Halloween is right around the corner and with it so are all the costume parties. As most shops offer costumes only for the teacup humans, adult humans usually seek their costumes from specialized costume shops or head over to the world wide web to do some online shopping. A reoccurring theme in many of these sites is the gendered way the costumes are presented to the possible buyers. Here’s my encounter with just one site’s offering of the costumes. 

There is a Ghostbuster costume, a long-sleeved jumpsuit, and then there’s the Ghostbuster dress, with a giving décolleté and a short hem. As you’ve might have guessed, the former is presented by a male model and the latter by a female model. There’s of course the surgeon’s costume for men, your basic scrubs, or the long white coat. For women? You guessed it, a nurse with a revealing dress. Even costumes titled ‘woman doctor’ shine with their absence, let alone only doctor costume presented by a male and a female model. 

Then you have your pilot, a man modelling of course, and then there’s the short-skirted flight attendant, in three different designs, oh what variety! Somehow, there’s even a Death costume, that is totally ridiculous. For men, yes, the basic black robes you see Death often depicted as. And for women, something short, frilly, and revealing. In purple. How does that even connect with the Death we all know and love? This site, unlike some, had the police costumes named by gender, though one of the women’s costumes was sadly a catsuit rather than anything to do with an actual uniform. 

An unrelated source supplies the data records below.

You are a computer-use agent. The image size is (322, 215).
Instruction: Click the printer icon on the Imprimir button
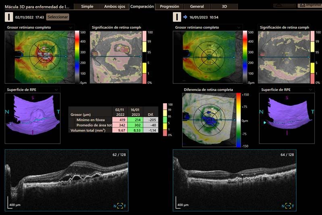302,5
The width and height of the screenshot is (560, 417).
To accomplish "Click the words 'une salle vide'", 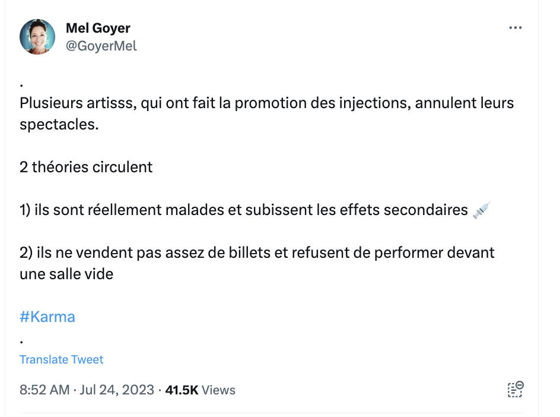I will point(66,274).
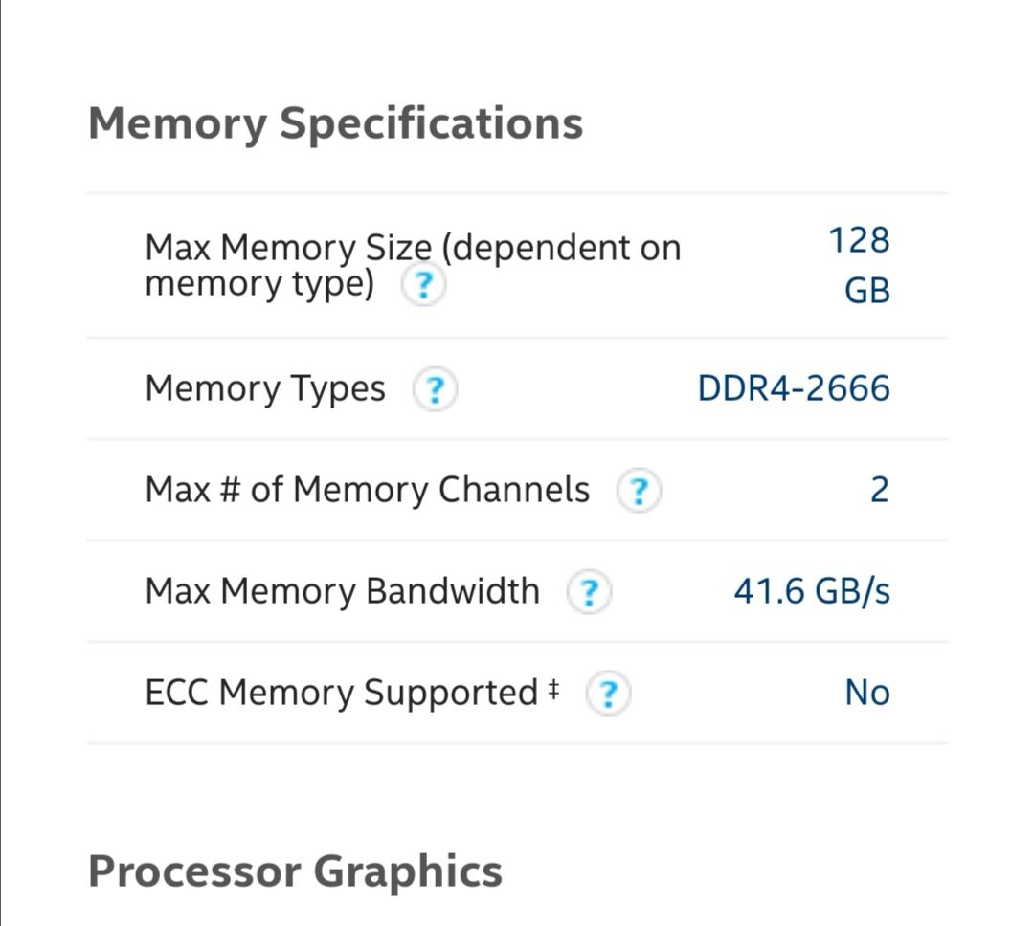Select the Processor Graphics section heading
Viewport: 1034px width, 926px height.
click(296, 872)
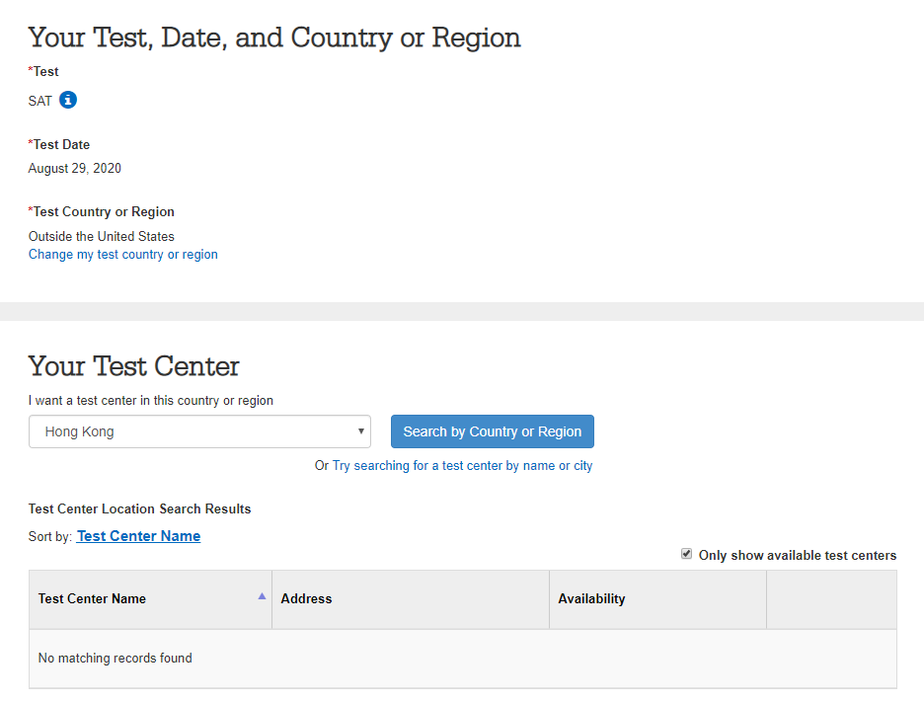The image size is (924, 702).
Task: Click the Outside the United States text
Action: click(x=102, y=236)
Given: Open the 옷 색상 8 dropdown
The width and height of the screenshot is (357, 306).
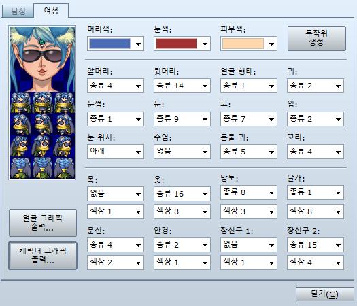Looking at the screenshot, I should click(x=182, y=211).
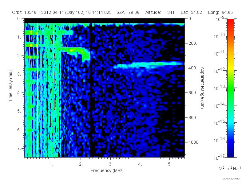Click the 800. tick on apparent range axis
Image resolution: width=246 pixels, height=185 pixels.
tap(193, 117)
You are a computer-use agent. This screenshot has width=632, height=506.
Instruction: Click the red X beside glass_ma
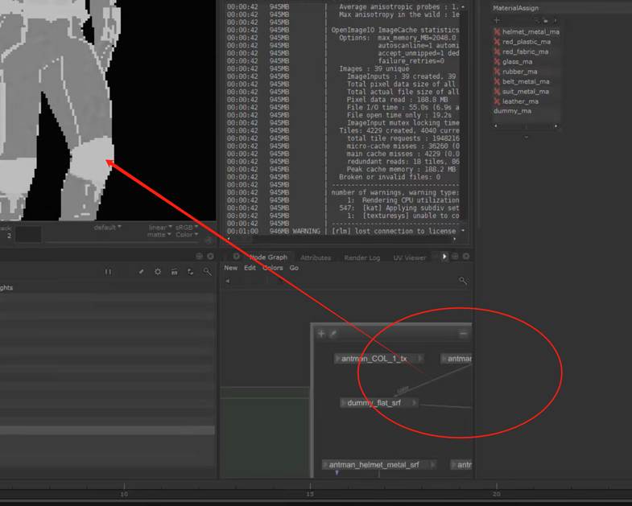click(497, 62)
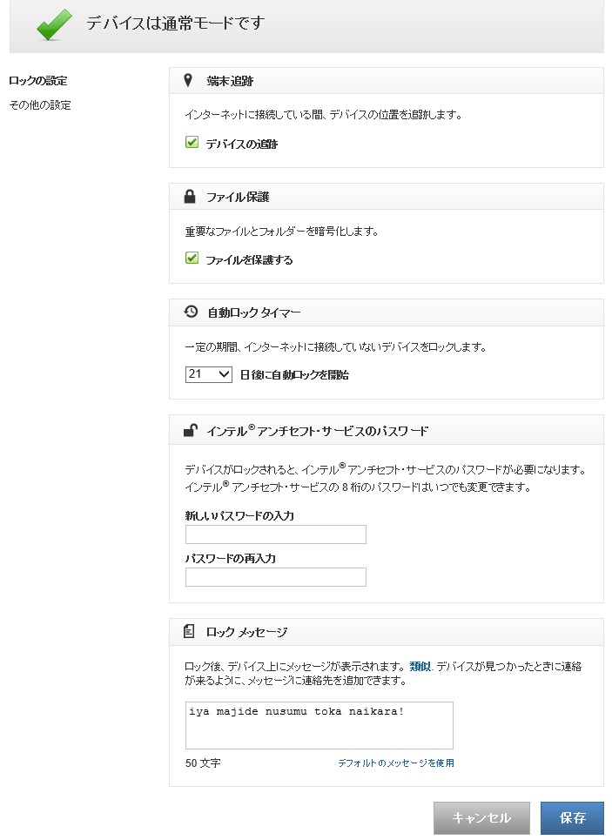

At least the old timey swimming costume was more covering for women than for men! No, wait, it’s still sexist just in historical terms! 

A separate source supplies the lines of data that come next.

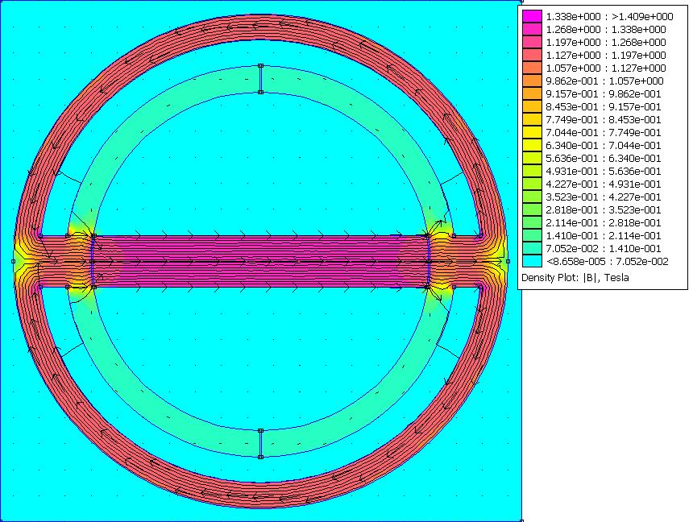The image size is (693, 522).
Task: Pick the 1.057e+000 : 1.127e+000 legend color
Action: [532, 68]
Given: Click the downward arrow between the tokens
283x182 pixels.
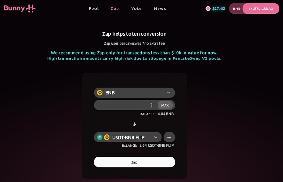Looking at the screenshot, I should pyautogui.click(x=134, y=124).
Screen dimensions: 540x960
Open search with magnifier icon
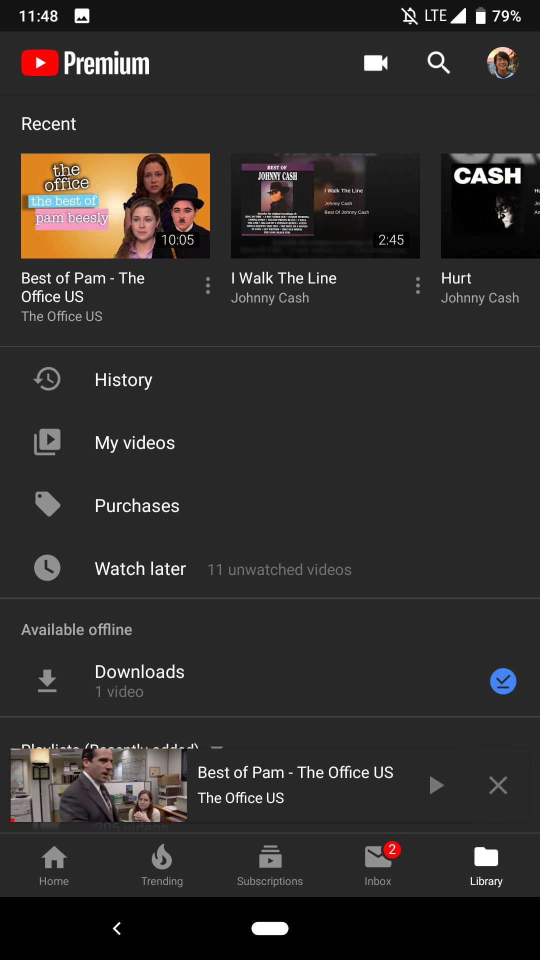click(439, 63)
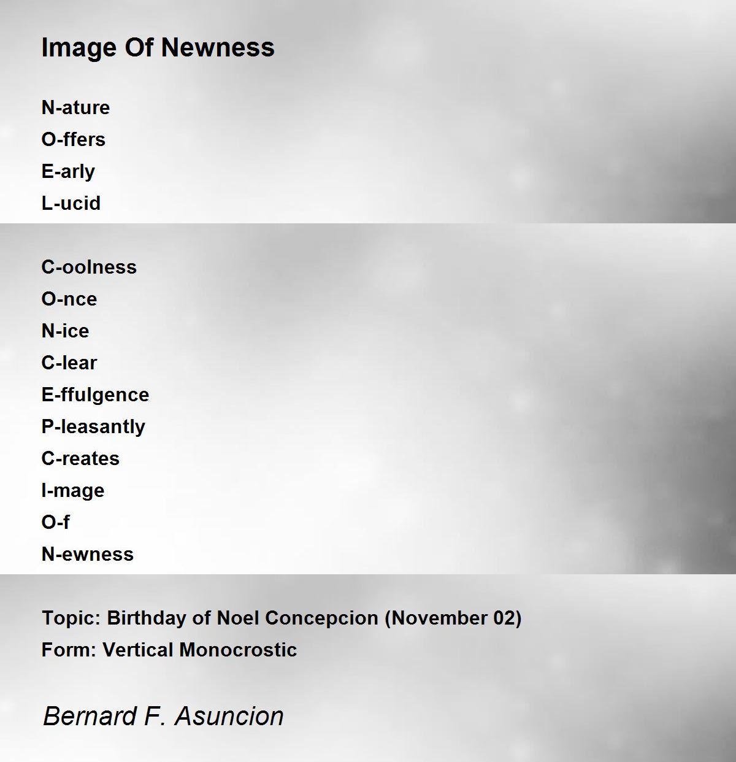The image size is (736, 762).
Task: Select the line N-ature
Action: tap(75, 107)
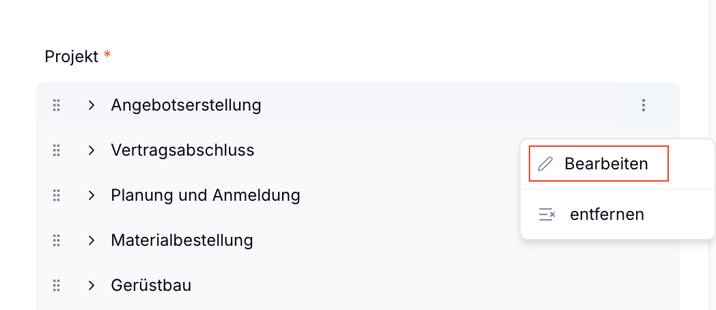Screen dimensions: 716x310
Task: Select the Planung und Anmeldung step
Action: [x=205, y=195]
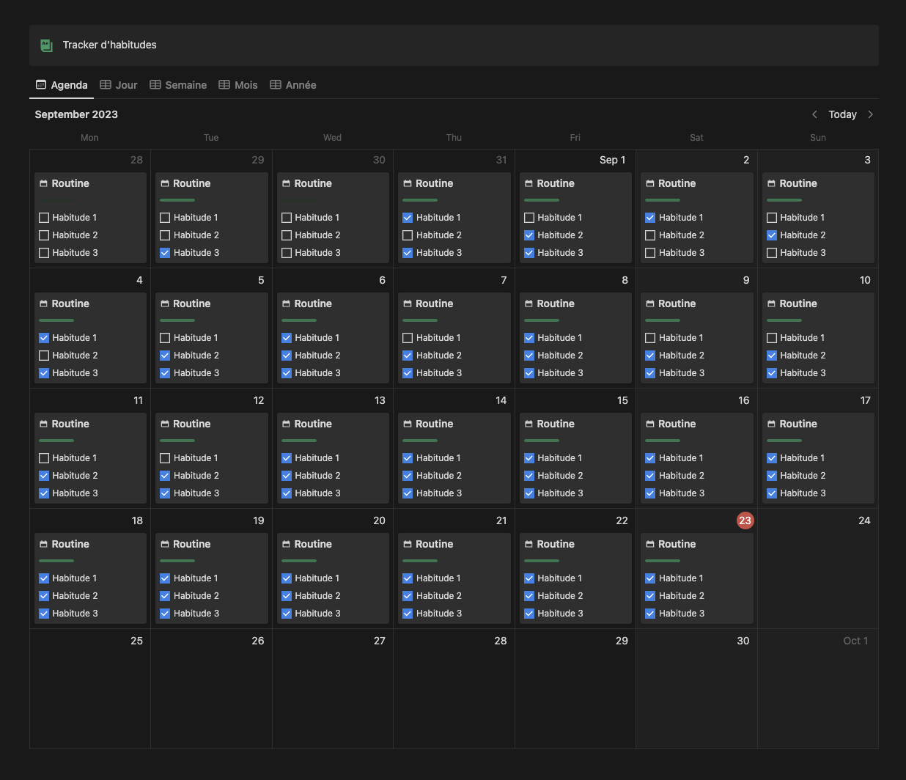This screenshot has height=780, width=906.
Task: Open the Routine title on September 7
Action: pos(434,304)
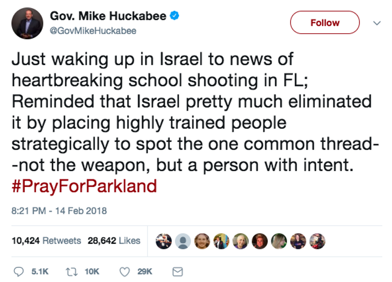Like the tweet with heart icon
Screen dimensions: 392x282
(x=124, y=272)
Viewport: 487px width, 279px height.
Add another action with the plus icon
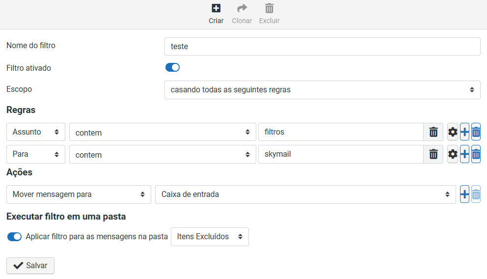point(464,195)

Many of us remember what Cady said in Mean Girls about this. “In the real world, Halloween is when kids dress up in costumes and beg for candy. In Girl World, Halloween is the one day a year when a girl can dress up like a total slut and no other girls can say anything else about it." 

Hopefully, we all agree that this is a very outdated way of thinking. However, I am not saying that you should not dress up this way if you want to. Because if it is what you truly want then hells to the yes, go and be the sexiest version of yourself you can for Halloween! I am there for it and support your choices fully. Insert a flame emoji here. 

As I said, there’s absolutely nothing wrong with it, only, this should be an option, not the only choice we have. The way Halloween costumes are presented on the sites selling costumes is affirming sexist and patriarchal ways of thinking and holding on to the power idea that certain professions are for women and certain for men. It gives the impression that women are airheads and not worthy of bigger pieces of clothing than napkins or not worthy of aiming high in regards of their career goals. For example, the way doctor costumes are directed towards men and nurses for women is backwards way of depicting professions and a way of inserting power over women. 

Some of you might think this is harmless and a good fun but in fact it is all but harmless or fun. Offering only this kind of gendered representation strengthens this type of sexist thinking and misogyny. Even if it is only one day a year it is one day to strengthen it and that one day a year it makes it harder to break these paradigms. This representation also leaves out non-binary people altogether. If this is the offered range of costumes, revealing, or not revealing both kind of costumes should be presented by all kinds of models to include all people, binary and non-binary, not just the ones that fit into the typical sexist categories. 

Misogyny has always existed but it has only now begun to gain more space in public discussion. Sexist ways of presenting costumes for women are one way misogyny can dig its feet deeper into the sand and into the society and to have means to control women and how they are seen. For some, Halloween might feel the only day to dress up sexier than normal since women are objectified and criticized for the way they dress every other day of the year. These sexy Halloween costumes, despite encouraging to display sexiness, also objectify women. Hence, we come back full circle. These costumes encourage sexiness, but women might still be bashed for dressing up “too sexy.” In a way, there’s no way for women to win this fight unless we smash the patriarchy. Or these harmful paradigms the very least.